Lecture 18 — Legal and Accounting Basics for Startups
Kirsty Nathoo, Carolynn Levy — Partners of Y Combinator
The best place to form a company is Delaware because everything becomes much simpler.
There are services that can help you get incorporated. You can use a law firm, but there are also other online services that help. The one that we often use with YC companies is called Clerky. They are set up so that all that standard basic documents are used and they get you set up in a very vanilla way so that you can move on and keep focusing on what you need to do.
A note on paperwork. You’re creating documents. These are really important documents that are going to be setting what the company does and what the company is. It’s really important that you actually keep these signed documents in a safe place. It sounds so basic but we get so many founders saying, “Oh, these are just some documents.” They have no idea what they are or where there are. So really, really make sure that you keep them in a safe place. Keep them organized. It will make your life so much easier.
Equity allocation. The first thing that you need to know is that execution has greater value than the idea. What does she mean by that? A lot of Founder Teams give way too much credit and therefore a lot of the company’s equity to the person who came up with the idea for the company. Ideas are obviously very important but they have zero value. I disagree with her, her words are too radical.I think it is really to sell only idea without execution.
The stock should be allocated equally among the founders or at least it’s should be proportionate. Because usually when ownership is disproportionate, the founders are not in sync with one another. A startup needs a complete team to execute, equal distribution of equity helps keep a team together.
Look forward,not backwards.
Vesting means that you get full ownership of your stock over a specific period of time. You bought your stock of your company and you own it and you get to vote, but if you leave before this vesting period is over, then the company can get those unvested shares back. When your hear restricted stock, it means that the stock is subject to vesting.
The number one reason why vesting is important has to do with founders leaving the company. If you didn’t have vesting and a founder leaves, a huge chunk of the equity ownership leaves with or her. Obviously that is not fair to the founders left behind. Single founders should have vesting too.
So what i understand that paperwork is very very important and responsible. If the attitude is wrong, the problems are unavoidable.
What about when somebody actually agrees to invest?
In terms of logistics, in very simple terms there are two ways to raise money. Either the price is set for the money that comes in or the price isn’t set. By price we mean the valuation of the company. Rounds can actually be called anything. People can name them whatever they want, but generally when you hear the term seed round, it mean that the price has not been set. Anything that’s a Series A or Series B is something where the price has been set.
Sometimes an investor pays $100K now and in return has the right to receive stock at a future date when the price is set by investors in a priced round. It’s important to note that at the time that paperwork is set, that investor is not a shareholder and therefore doesn’t have any voting rights in the company.
Four common investor requests:
- Board seat. Some investors will ask for seat on your company’s board of directors. The investor usually wants to be a director either because he or she wants to keep tabs on their money or because he or she really thinks they can help you run your business.
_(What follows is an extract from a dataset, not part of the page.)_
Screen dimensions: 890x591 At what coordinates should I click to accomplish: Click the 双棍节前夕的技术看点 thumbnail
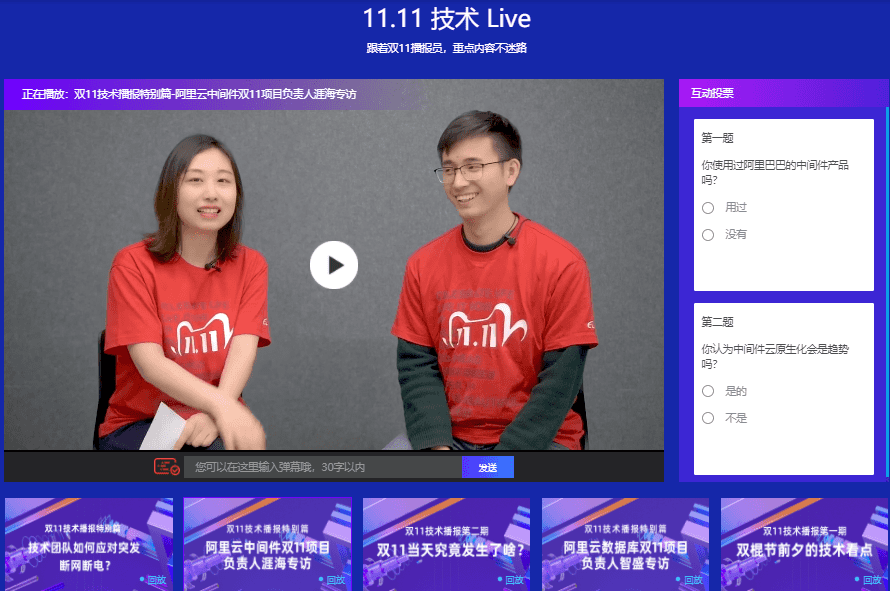803,543

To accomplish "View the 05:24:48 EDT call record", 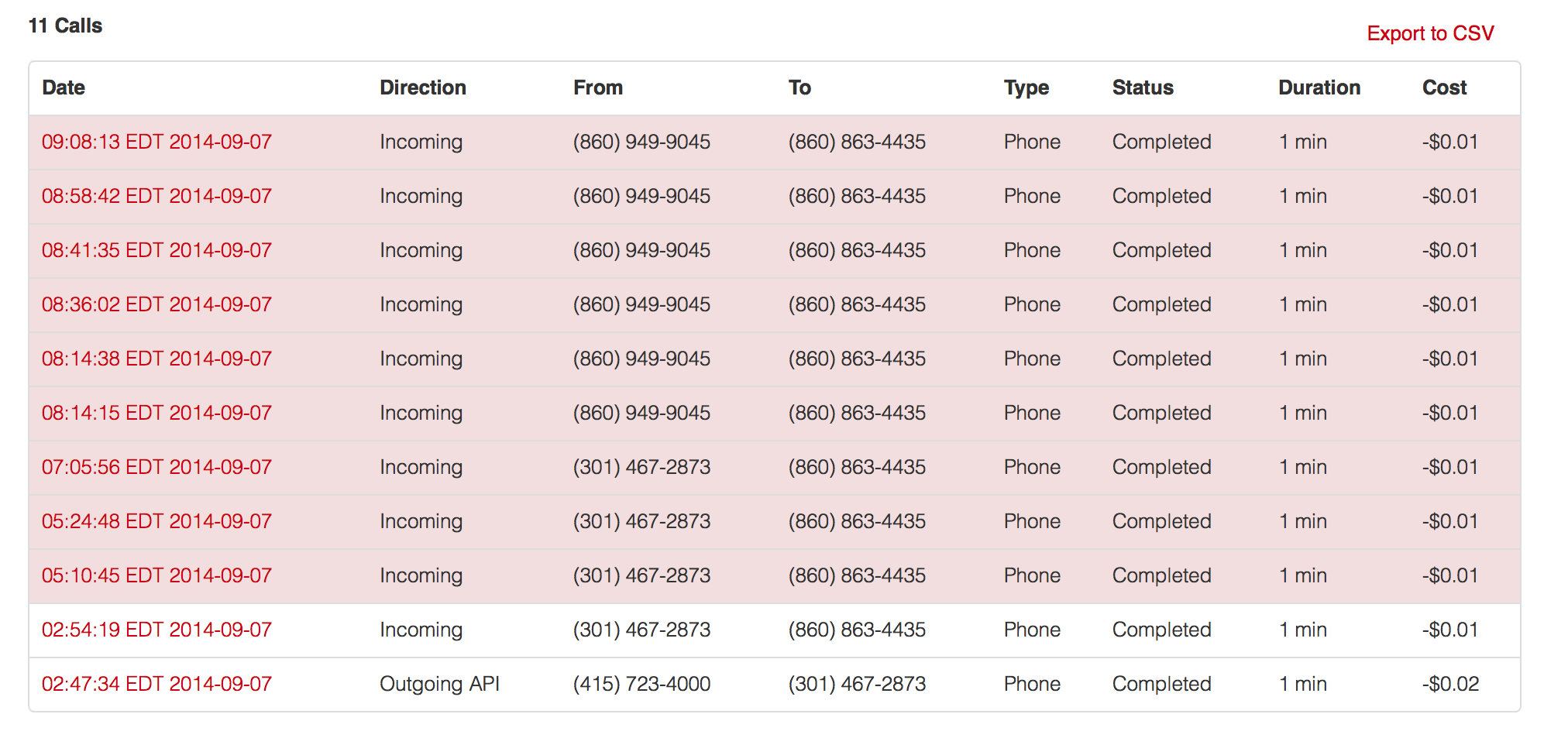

- Advisers. They are so many people who want to give advice to startups. Few people actually give good advice.
- Pro-rata rights. Very simply, pro-rata rights are the right to maintain your percentage ownership in a company by buying more shares in the company in the future.
- Information rights. Investors almost always want contractual information rights to get certain information about your company. Giving periodic information and status updates is not a bad thing.
Founder Employment. As prestigious as we think the title founder is, you’re really just a company employee and founders have to be paid. Working for free is against the law and founders should not let their company take on this liability.
The first thing you need to do is figure out if the person is an employee or a contractor.
Best practices for how to fire someone: number one, fire quickly. Don’t let a bad employee linger.